● **PROBLEM DESCRIPTION**
Please retype all of the following entries exactly.

Extracted records
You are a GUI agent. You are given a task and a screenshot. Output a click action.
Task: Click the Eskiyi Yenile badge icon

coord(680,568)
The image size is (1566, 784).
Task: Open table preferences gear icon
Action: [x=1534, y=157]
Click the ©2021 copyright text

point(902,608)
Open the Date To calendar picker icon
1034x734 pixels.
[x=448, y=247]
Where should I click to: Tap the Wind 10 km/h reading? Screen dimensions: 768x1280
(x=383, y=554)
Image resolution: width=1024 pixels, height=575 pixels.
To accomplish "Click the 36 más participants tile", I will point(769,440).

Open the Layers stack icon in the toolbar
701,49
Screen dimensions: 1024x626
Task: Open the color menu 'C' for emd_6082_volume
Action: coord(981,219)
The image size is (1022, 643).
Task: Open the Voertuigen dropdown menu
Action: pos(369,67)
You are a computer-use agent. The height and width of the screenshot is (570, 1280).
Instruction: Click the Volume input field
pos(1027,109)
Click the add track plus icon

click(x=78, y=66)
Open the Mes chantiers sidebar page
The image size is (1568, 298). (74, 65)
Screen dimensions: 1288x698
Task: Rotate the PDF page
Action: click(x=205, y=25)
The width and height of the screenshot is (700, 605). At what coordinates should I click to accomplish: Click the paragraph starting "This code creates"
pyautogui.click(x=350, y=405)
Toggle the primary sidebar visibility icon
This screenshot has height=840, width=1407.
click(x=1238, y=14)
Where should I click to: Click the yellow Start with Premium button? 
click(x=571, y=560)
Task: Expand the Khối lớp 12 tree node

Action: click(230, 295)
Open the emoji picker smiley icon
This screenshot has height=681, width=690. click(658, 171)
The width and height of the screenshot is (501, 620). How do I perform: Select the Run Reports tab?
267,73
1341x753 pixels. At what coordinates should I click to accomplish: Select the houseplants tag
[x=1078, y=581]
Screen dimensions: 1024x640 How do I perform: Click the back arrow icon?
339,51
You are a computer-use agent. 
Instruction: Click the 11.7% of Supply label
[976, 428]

● **ANSWER SECTION**
You are a GUI agent. You are given a task and a screenshot. Output a click action.
Task: Click the Eskiyi Yenile badge icon

coord(680,568)
The image size is (1566, 784).
Task: Open table preferences gear icon
Action: [x=1534, y=157]
Click the ©2021 copyright text

point(902,608)
Open the Date To calendar picker icon
1034x734 pixels.
[x=448, y=247]
Where should I click to: Tap the Wind 10 km/h reading? Screen dimensions: 768x1280
(x=383, y=554)
Image resolution: width=1024 pixels, height=575 pixels.
To accomplish "Click the 36 más participants tile", I will point(769,440).

Open the Layers stack icon in the toolbar
701,49
Screen dimensions: 1024x626
Task: Open the color menu 'C' for emd_6082_volume
Action: coord(981,219)
The image size is (1022, 643).
Task: Open the Voertuigen dropdown menu
Action: pos(369,67)
You are a computer-use agent. The height and width of the screenshot is (570, 1280).
Instruction: Click the Volume input field
pos(1027,109)
Click the add track plus icon

click(x=78, y=66)
Open the Mes chantiers sidebar page
The image size is (1568, 298). (74, 65)
Screen dimensions: 1288x698
Task: Rotate the PDF page
Action: click(x=205, y=25)
The width and height of the screenshot is (700, 605). At what coordinates should I click to accomplish: Click the paragraph starting "This code creates"
pyautogui.click(x=350, y=405)
Toggle the primary sidebar visibility icon
This screenshot has height=840, width=1407.
click(x=1238, y=14)
Where should I click to: Click the yellow Start with Premium button? 
click(x=571, y=560)
Task: Expand the Khối lớp 12 tree node

Action: click(230, 295)
Open the emoji picker smiley icon
This screenshot has height=681, width=690. click(658, 171)
The width and height of the screenshot is (501, 620). How do I perform: Select the Run Reports tab?
267,73
1341x753 pixels. At what coordinates should I click to accomplish: Select the houseplants tag
[x=1078, y=581]
Screen dimensions: 1024x640 How do I perform: Click the back arrow icon?
339,51
You are a computer-use agent. 
Instruction: Click the 11.7% of Supply label
[976, 428]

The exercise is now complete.